第90話 教皇の正体
「パチパチパチ」
拍手の音が響く。
俺たちが振り返ると、そこにはエルフの女性が立っていた。
「これはお見事。悪魔水を使ったレオニクスたちを倒すとはね」
その顔を見た瞬間、チェルシーが驚愕する。
「なぜ、お前さんがここに……ガーナ……!」
ガーナ――思い出した。
あの晩餐会の夜、俺とチェルシーに絡んできたエルフの女。
結局、ダンスで打ち負かしたが、なぜあの時の彼女がここにいる?
ガーナは薄く笑った。
「チェルシー。隻眼の魔女チェルシー。二百年前、悪魔を封印した英雄チェルシー。元・エルフ王国フェイエリオンの第三王女チェルシー。誰もが一目置くチェルシー。そして――裏切り者のチェルシー」
彼女は嘲るように言葉を切り、目を細める。
「……もう、いい加減、その名を聞き飽きたわ」
チェルシーは静かに言い返した。
「言いたいことは、それだけかい?」
ガーナは呆れたようにため息をつく。
「ふん、相変わらず人の話を途中で折る人ね……私は、ずっと貴方が羨ましかった」
彼女はゆっくりと続ける。
「貴方は王家の姫、私は貧乏貴族。それなのに、同世代というだけでいつも比較される。チヤホヤされるのはいつも貴方だった。私のほうが知力も美貌もあるのに、生まれた瞬間から決定的な差がついていた……私は貴方に勝てない」
チェルシーは少し目を細め、低く答えた。
「なるほどね……それで、お前さん、誰かの立場になって考えたことはあるかい?」
「何?」
「私は、お前さんのことが、逆に羨ましかったよ」
「……何を言っているの?」
「皆があたいを見る目は『待望』の眼差し。
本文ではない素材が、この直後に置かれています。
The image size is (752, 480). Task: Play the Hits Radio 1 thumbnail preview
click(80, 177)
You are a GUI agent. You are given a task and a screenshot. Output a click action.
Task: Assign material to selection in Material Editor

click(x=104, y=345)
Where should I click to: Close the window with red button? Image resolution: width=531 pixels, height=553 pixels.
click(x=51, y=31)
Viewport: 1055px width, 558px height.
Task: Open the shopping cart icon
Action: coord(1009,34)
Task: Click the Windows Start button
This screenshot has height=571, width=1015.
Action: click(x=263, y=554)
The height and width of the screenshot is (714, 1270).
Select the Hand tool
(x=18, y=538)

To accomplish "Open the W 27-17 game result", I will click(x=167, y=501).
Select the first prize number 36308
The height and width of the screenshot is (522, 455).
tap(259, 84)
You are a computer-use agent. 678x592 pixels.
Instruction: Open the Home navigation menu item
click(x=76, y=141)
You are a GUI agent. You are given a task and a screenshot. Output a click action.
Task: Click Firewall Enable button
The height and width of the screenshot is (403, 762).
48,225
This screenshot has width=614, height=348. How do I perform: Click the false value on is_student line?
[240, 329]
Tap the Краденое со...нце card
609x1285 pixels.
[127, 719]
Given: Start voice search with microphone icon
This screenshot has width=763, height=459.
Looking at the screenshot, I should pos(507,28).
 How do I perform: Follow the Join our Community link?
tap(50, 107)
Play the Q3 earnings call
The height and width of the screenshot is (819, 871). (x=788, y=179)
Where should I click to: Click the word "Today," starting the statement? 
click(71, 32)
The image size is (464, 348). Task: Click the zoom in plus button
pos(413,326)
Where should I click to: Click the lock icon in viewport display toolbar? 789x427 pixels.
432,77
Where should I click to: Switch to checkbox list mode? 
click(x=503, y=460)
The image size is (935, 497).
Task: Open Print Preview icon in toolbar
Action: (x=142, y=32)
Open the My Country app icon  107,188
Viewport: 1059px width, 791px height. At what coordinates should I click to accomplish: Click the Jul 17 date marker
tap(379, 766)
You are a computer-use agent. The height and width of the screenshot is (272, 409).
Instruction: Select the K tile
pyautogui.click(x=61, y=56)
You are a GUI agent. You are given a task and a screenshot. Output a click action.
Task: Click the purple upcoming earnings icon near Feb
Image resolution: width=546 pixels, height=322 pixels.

けれど、それは期待と同時に、あたいを利用し、己の利益を得るためのものだった。それに、王家の血筋だから『できて当然』というプレッシャーの中で生きる日々が、どれほどのものか……お前さんは、想像したことがあるのかい?」
ガーナは鼻で笑った。
「そんなの、強者の言い訳よ。この世の弱者は、どこまでいっても弱者。決して立場が変わることはないわ」
チェルシーは静かに首を横に振った。
「……本当に、そう思うのかい?」
「私の思うことは……絶対よ」
ガーナは静かに、だが確信に満ちた口調で言い放つ。
チェルシーはやれやれと肩をすくめた。
「まったく、とんだすっとこどっこいだね」
「……何?」
「あたいが王家を去った理由が、まさにお前さんが思っていることさ。あたいは王家の力が影響しないように国を出て、グランバールに来たんだ。そこでは、ただの名もなき冒険者。数多の出会いを経て、カゲロウとタエコに出会い、パーティーを組んで悪魔を封印することができたのさ」
チェルシーはまっすぐにガーナを見据えた。
「知っているよ、お前さん。悪魔が復活した時、一目散に辺境へ逃げたそうじゃないか」
ガーナは悔しそうに唇を噛んだが、すぐに表情を取り繕った。
「……そうね、あの時は失敗したわ」
彼女は小さく笑い、ゆっくりと続ける。
「だから、今回は挽回するために仕組んだの。私も変わらないとね」
「だから、教皇になったのかい?」
「そうよ」
ガーナは優雅に髪をかき上げながら、愉悦に満ちた声で言った。
「ここで、貴方たちの運命は終わる。私が悪魔を復活させ、上にいる者たちや貴方たちを供物に捧げる。そして、集めた素材で封印すれば、今度こそ私が英雄になる。誰もが私の名を知ることになるのよ」
チェルシーは深くため息をついた。
「……狂ってるね」
俺は一歩前に出て、ガーナを睨みつける。
「おい、ガーナ……忘れたのか? チェルシーには、俺とユリアスがついてるってことを」
ガーナは薄く微笑んだ。
「バンダナ……本当に貴方は目障りな人ね。でも、それもすべて想定の範囲内」
そう言うと、ガーナは両手を上げた。
瞬間、足元に巨大な魔法陣が浮かび上がる。
――そして、地獄より這い出るかのように、悪魔がその姿を現した――。